Dr. Joann Difede of Weill Medical College at Cornell University in New York City described her use of CBT/VR with firefighters responding to the World Trade Center site on September 11, 2001. Dr. Difede reported that nearly 10% of firefighters met full criteria for PTSD, with almost 25% having subsyndromal PTSD. She then outlined the novel therapeutic approach that was initially used in those firemen who had difficulty complying with imaginal exposure in the course of CBT. A virtual environment was developed that incorporated computer-generated images of planes hitting the World Trade Centers with actual audio from newscasts from 9/11. After four sessions in which therapists used a CBT approach including psychoeducational efforts and the introduction of ujayi breathing techniques, VR was introduced and used over the course of another half-dozen or more 75-minute sessions. The use of VR in this manner had an impressively large effect size in comparison to waitlist controls.
Dr. Naomi Josman of the University of Haifa, Israel, reviewed the added value of occupational therapy with virtual reality exposure therapy, with an examination of occupational performance before and after therapy. She also discussed the significance of "presence" as a measure of the investment of the patient in VR.
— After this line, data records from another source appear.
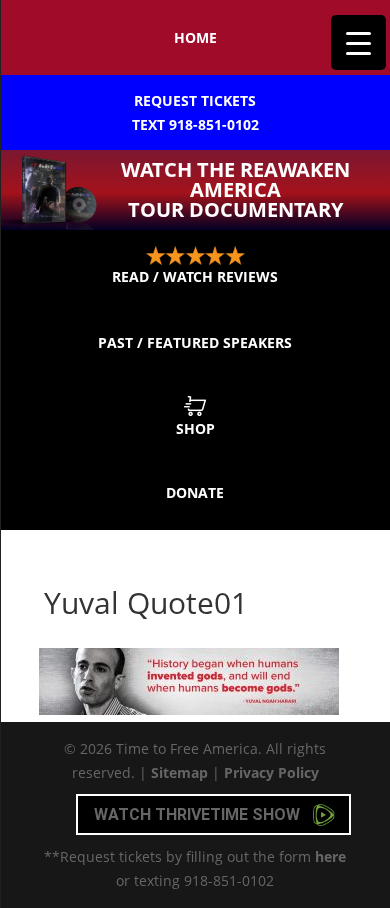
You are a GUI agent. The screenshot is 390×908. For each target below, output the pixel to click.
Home (195, 37)
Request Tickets (195, 112)
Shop (195, 428)
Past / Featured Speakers (195, 342)
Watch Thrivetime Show (199, 814)
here (330, 856)
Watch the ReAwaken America (235, 189)
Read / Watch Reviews (195, 276)
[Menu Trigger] (358, 42)
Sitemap (179, 772)
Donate (195, 492)
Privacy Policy (271, 772)
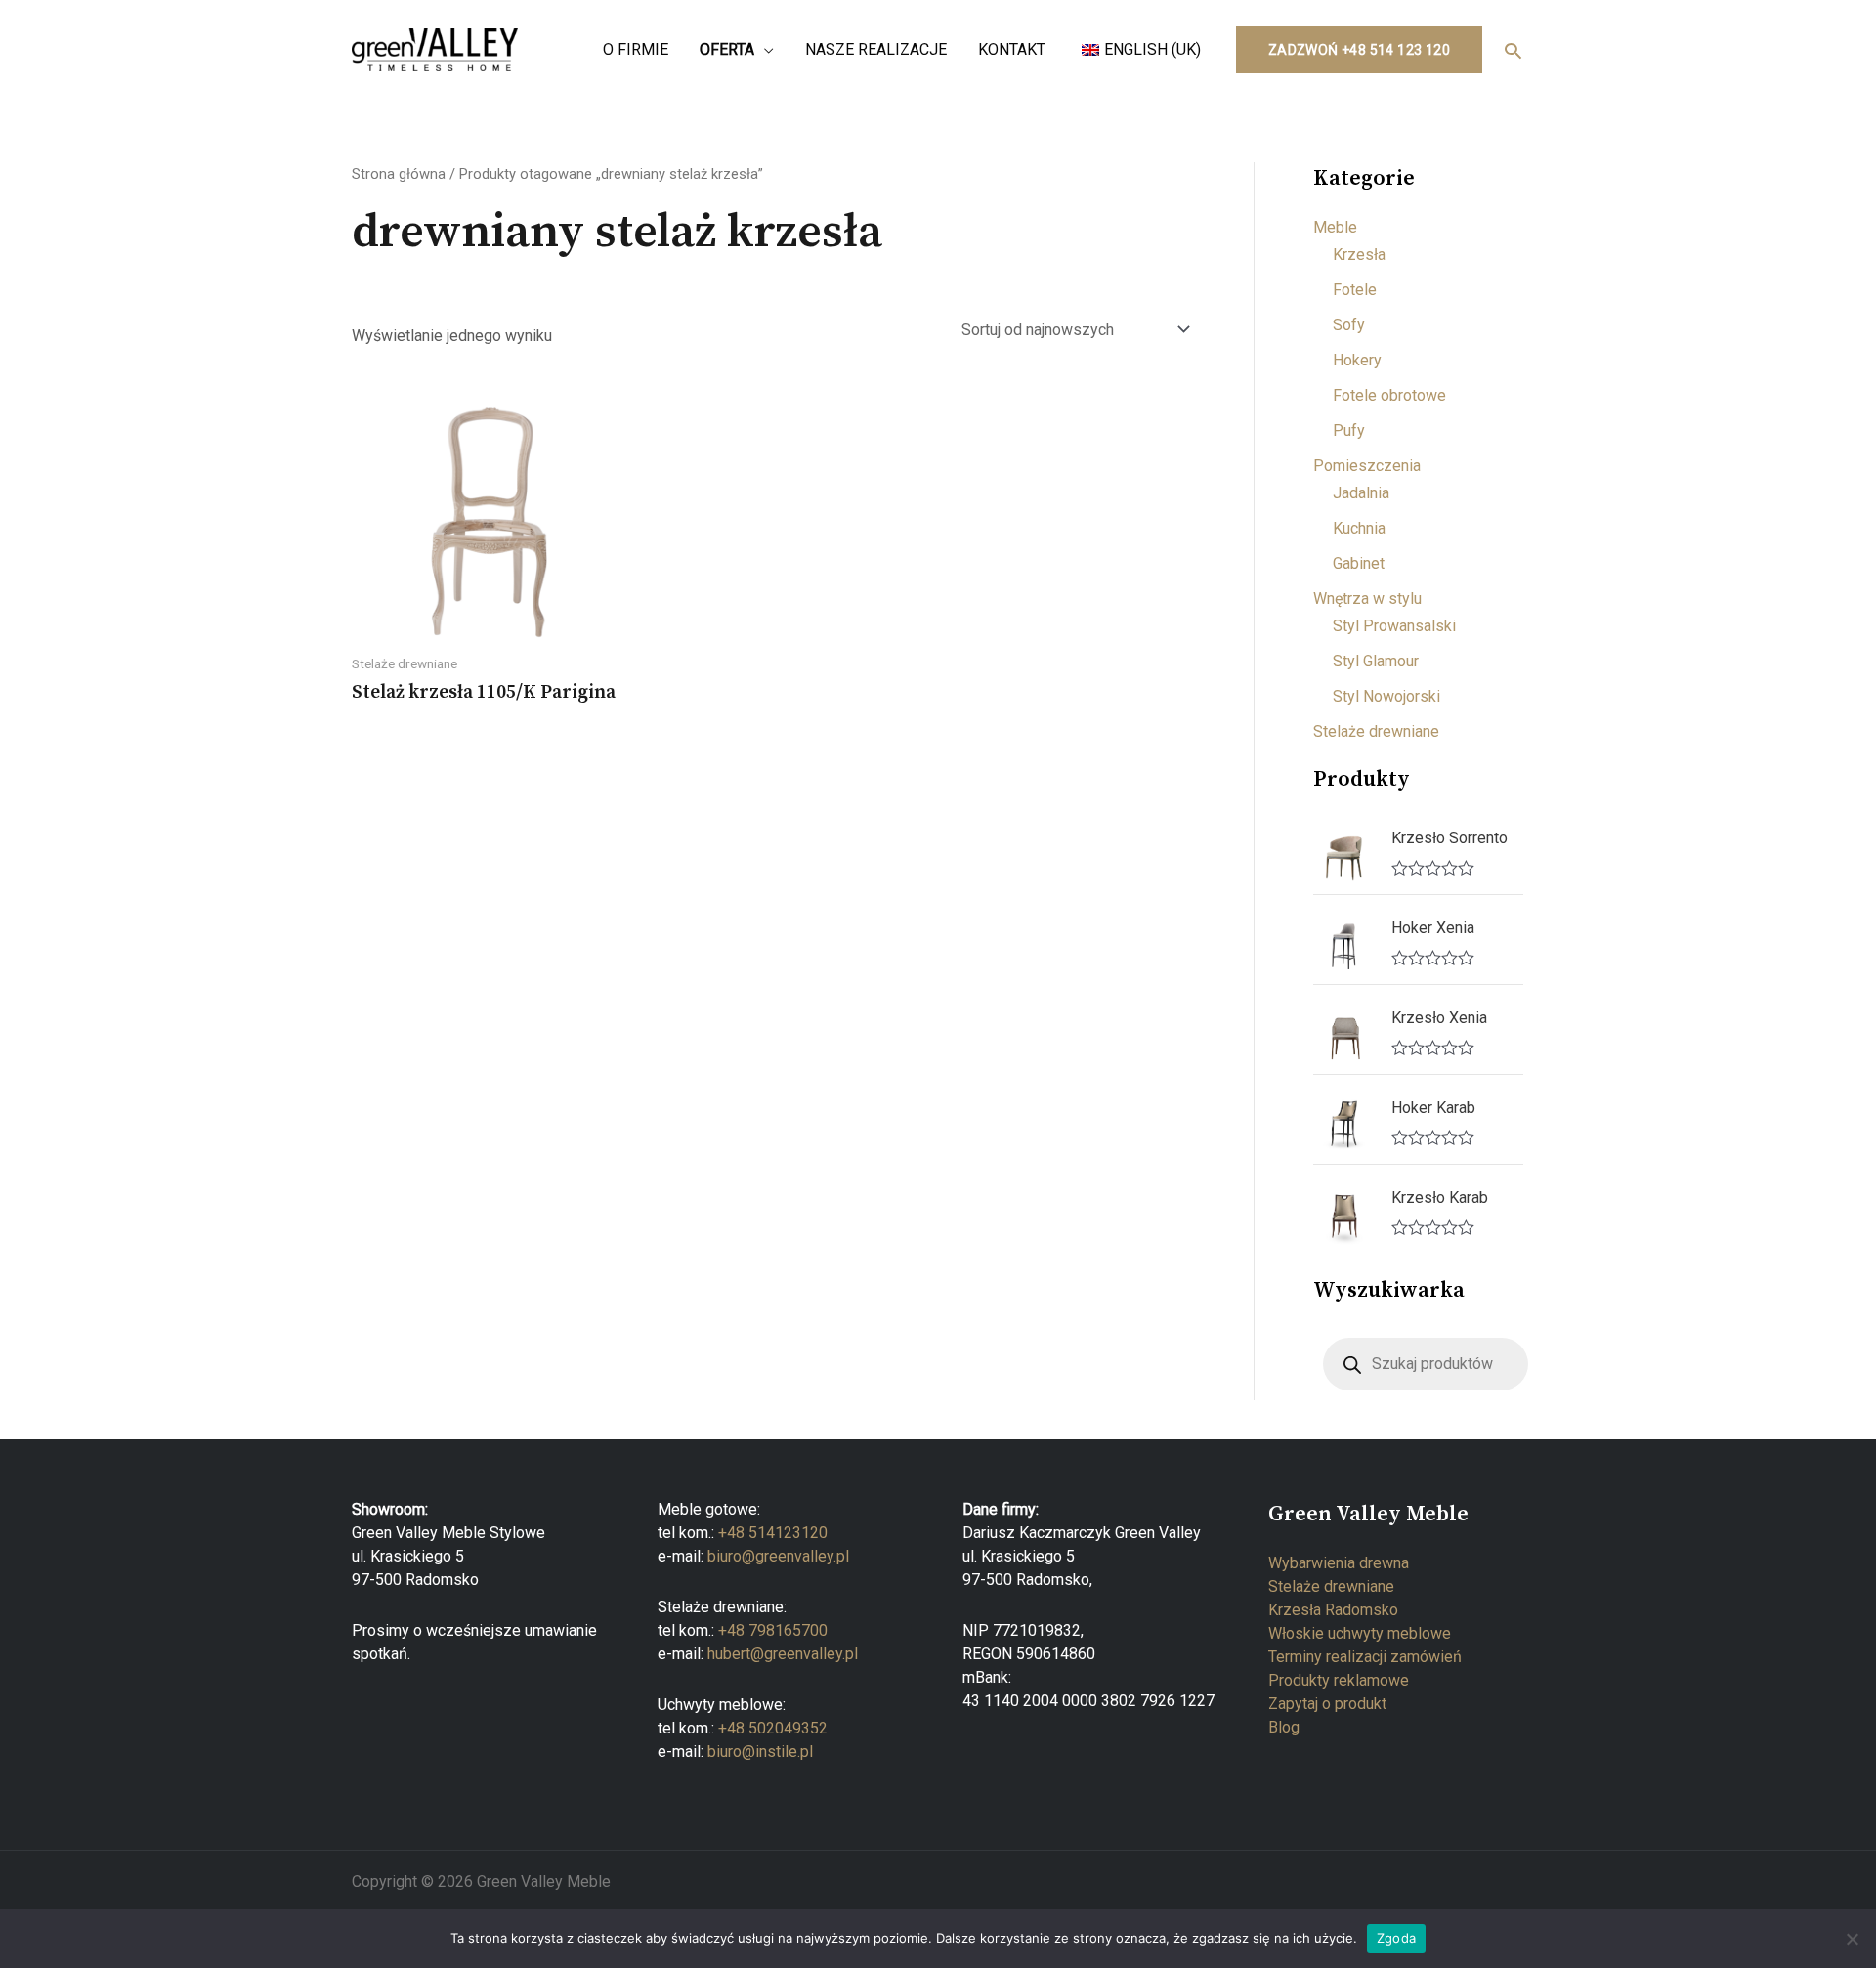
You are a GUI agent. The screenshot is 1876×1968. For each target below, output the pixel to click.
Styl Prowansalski (1394, 626)
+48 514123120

Dr. Skip Rizzo of the Institute for Creative Technology at the University of Southern California reinforced Dr. Wiederhold's comments regarding the ability of VR to ensure that those with PTSD are confronted with their virtual environment, so that they can not avoid it, as those with this disorder are often inclined to do. He emphasized the need for inter-institutional collaboration, and highlighted a series of additional investigators using VR in the treatment of PTSD, including Beck at the University of Buffalo for survivors of motor vehicle accidents, and researchers in Portugal treating combat veterans of wars in former Portuguese colonies in Africa in the 1970's. In addition, Dr. Rizzo described the importance of sensory input other than vision in VR, noting the well-delineated importance of auditory input, as well as the added value of vibration through the use of a platform, and more recent work incorporating smells. He also introduced the concept of using exposure to a virtual environment as a screening tool after military deployment, identifying those with strong physiologic responses as individuals who might benefit from intervention.